At APC, that work often looks like connecting farmers with technical assistance providers, identifying partnership opportunities, and helping align different parts of the agricultural landscape so they can work more effectively together.
Rather than focusing on a single part of the system, Nanyelis works to bring those pieces together. Much of this happens quietly behind the scenes, but the relationships cultivated are at the heart of APC’s work.
“When you’re doing this work, you’re not really working with organizations,” she said. “You’re working with people.”
Building trust, understanding motivations, and maintaining those relationships over time is what allows partnerships to grow into something meaningful.
A Deeper Connection to Food

In the process of meeting farmers across California, Nanyelis also discovered something that surprised her.
“They do it because they love it, not because they plan to get rich off of it,” she said.
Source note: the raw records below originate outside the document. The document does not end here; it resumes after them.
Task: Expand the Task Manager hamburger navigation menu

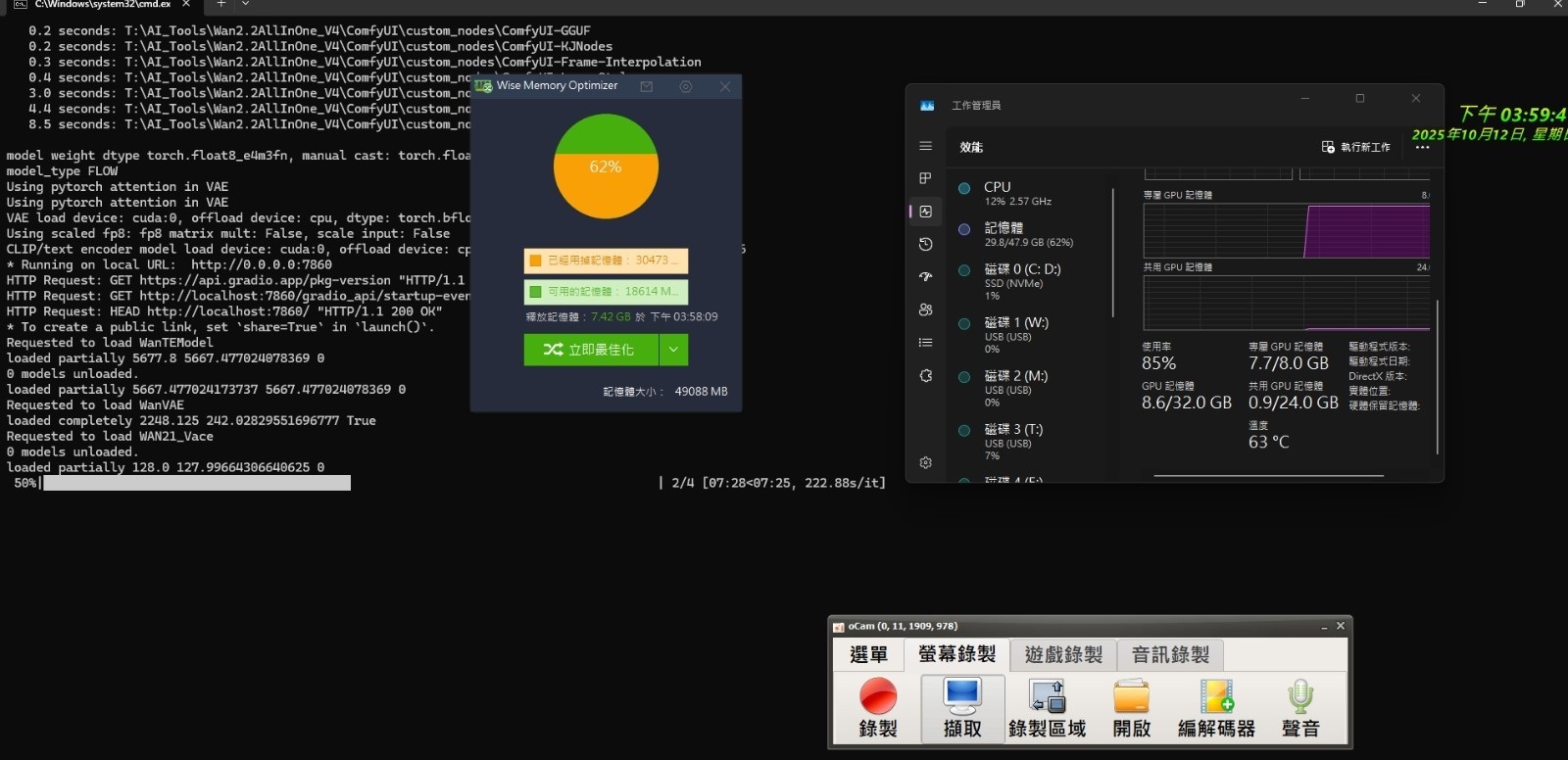Action: click(x=925, y=146)
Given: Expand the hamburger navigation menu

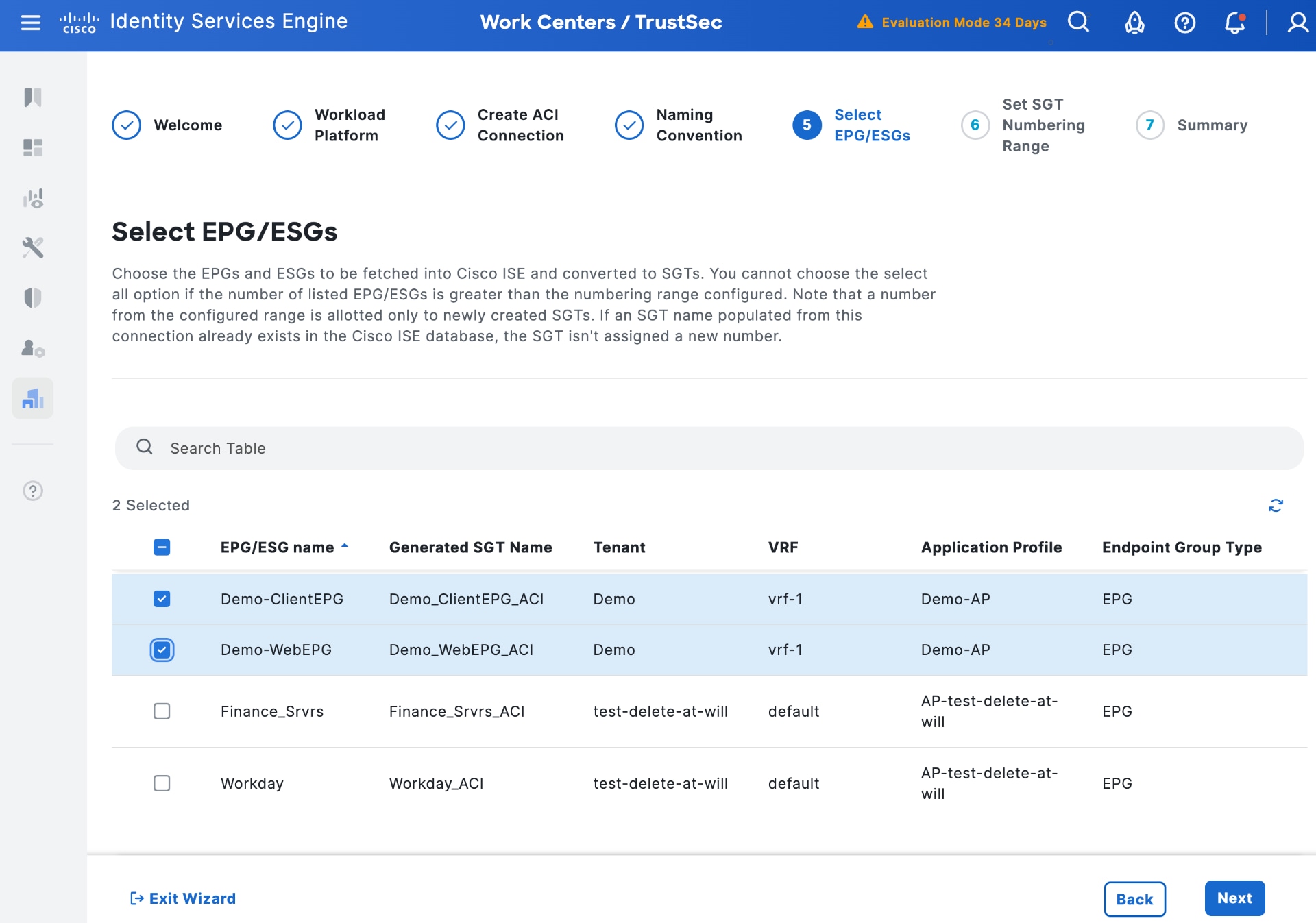Looking at the screenshot, I should (30, 22).
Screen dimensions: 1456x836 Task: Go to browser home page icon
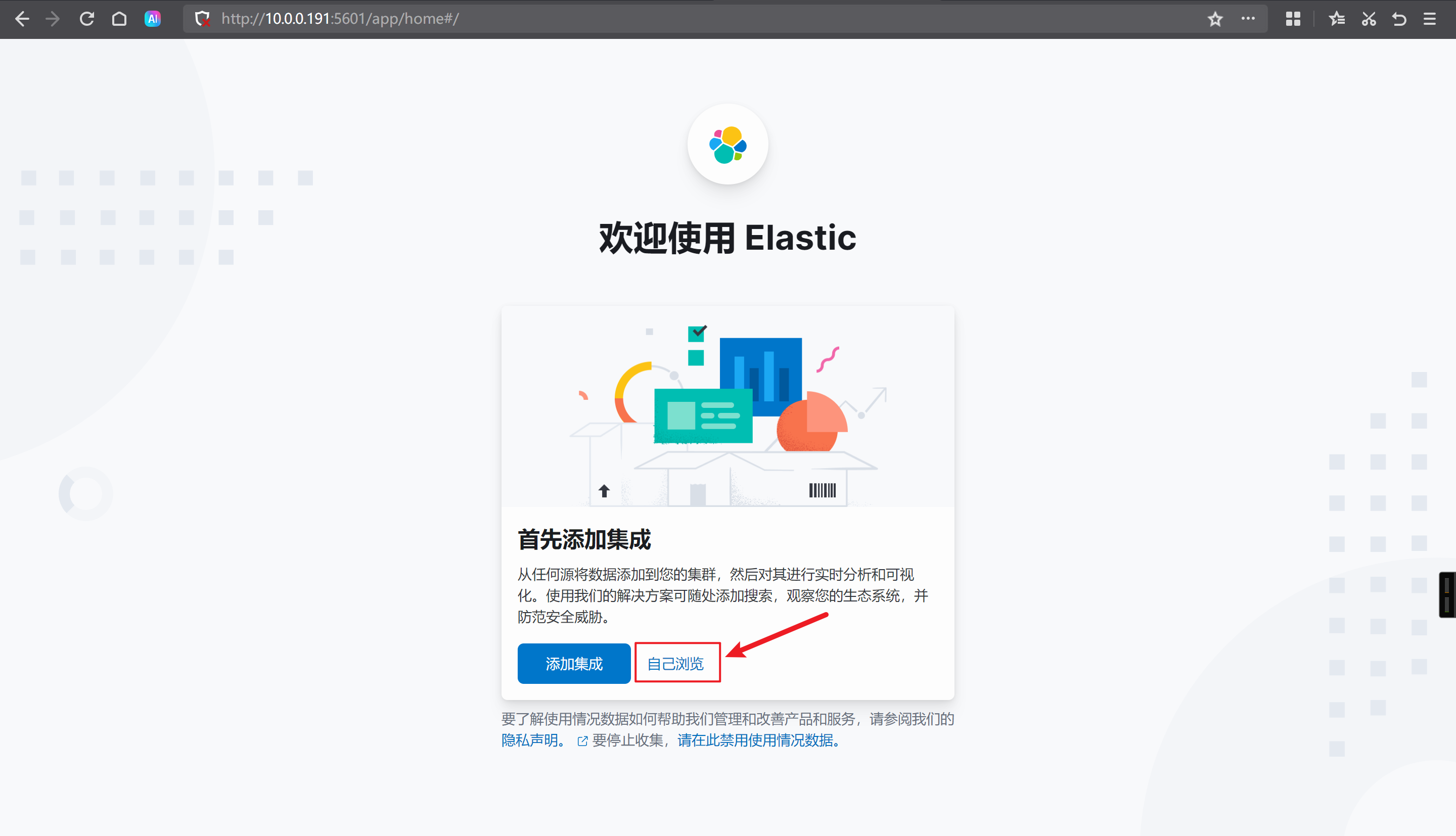click(x=119, y=19)
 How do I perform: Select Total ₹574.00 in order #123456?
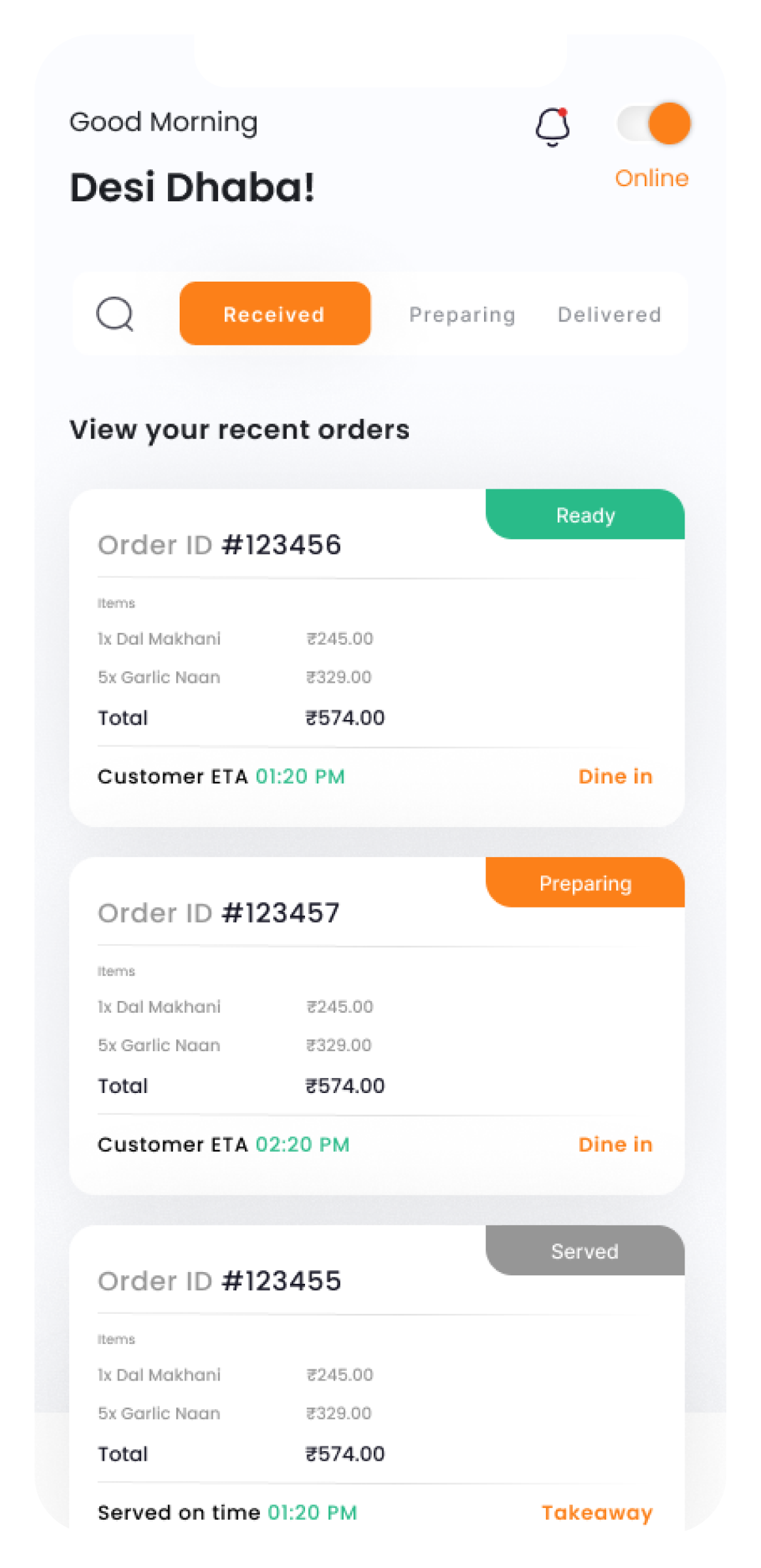click(241, 717)
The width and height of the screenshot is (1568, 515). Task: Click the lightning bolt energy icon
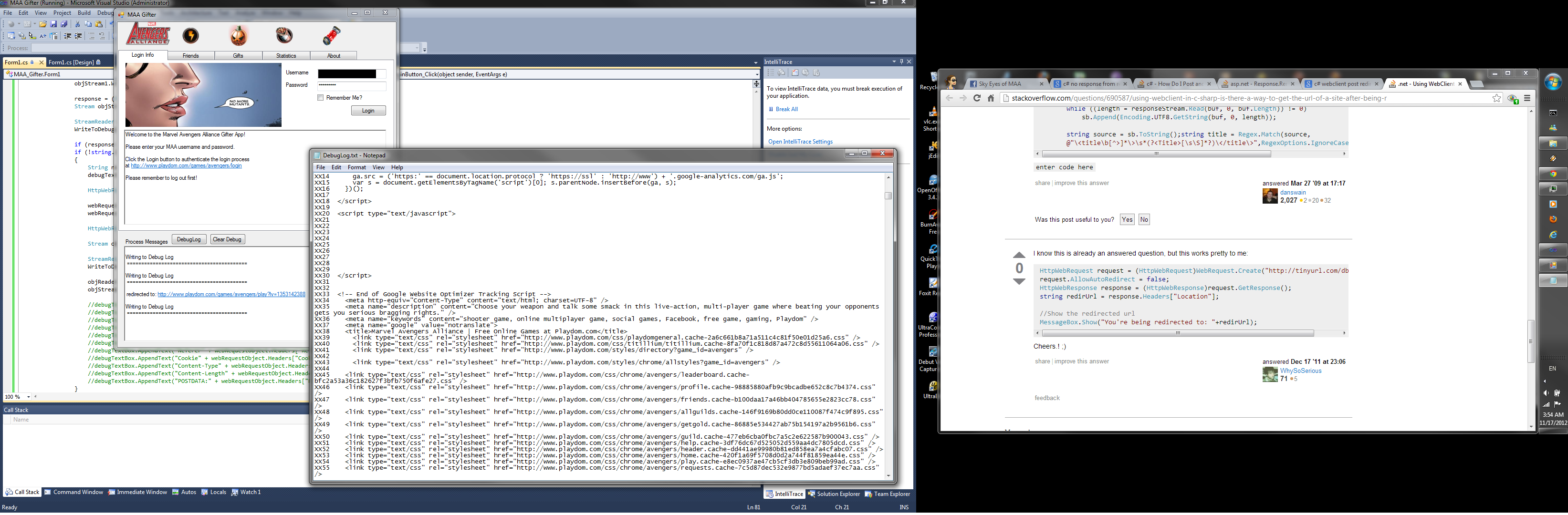190,36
Despite drought, flooding, and financial uncertainty, many continue farming because it is a deeply personal commitment.
After spending a full day working alongside farmers in the field herself, she got a small taste of what that work actually feels like.
“My back hurt,” she laughed, recalling the experience. “But I would still rather be in the field than sitting inside answering emails.”
For Nanyelis, the connection between food, land, and community began long before she entered the agriculture sector.
She was born in Miches, a coastal town in the Dominican Republic, where her family grew plantains, yucca, mangoes, citrus, and tamarind. Her grandmother kept a garden of herbs used in daily cooking, and neighbors passed by each morning on their way to tend their own farms.
Food was central to everyday life, not just as sustenance, but as connection.
“Donde come uno, comemos todos,” Nanyelis said. “Where one person eats, we all eat.”
That understanding continues to shape how she approaches her work at APC, where strengthening connections between farmers and communities is central to building a more equitable food system.
Rethinking Equity, Value, and the True Cost of Food
When Nanyelis moved to the United States at age ten, her relationship with food changed. Grocery stores replaced farms and backyard gardens. Ingredients appeared on shelves without any visible connection to the people who had grown them.
Working in agriculture helped reconnect that understanding. Now, when she shops or eats out, she finds herself thinking differently about food systems.
“How can food cost so little?” she often wonders. “What does that mean for the farmer?”
That awareness has reshaped how she approaches food. She laughs about spending eighteen dollars on berries at a farmers’ market, a purchase that might have felt unreasonable before.
“I almost put them back,” she admitted. “But now I know what that means for the farmer.”
For Nanyelis, the question of equity in agriculture comes back to balance. Communities should be able to access fresh, local food at prices they can afford. At the same time, farmers deserve to sell their products at prices that allow them to survive and thrive.
“You can’t have one without the other,” she said. “If you grow something but can’t get it to market, what happens?”
Agriculture, after all, goes beyond food. It is about building the systems that allow small farmers and the communities they feed to thrive. Nanyelis knows that this work does not happen only in the field, but in conversations, in partnerships, and in the often invisible labor of holding those systems together.
When it works, it makes something deceptively simple possible: farmers can sustain their livelihoods, and communities can eat well.
For Nanyelis, that possibility is rooted in the connection between people, land, and the food that links them. When those connections are tended to, farmers can plan for the future, communities can rely on their food systems, and a more durable future can begin to take root.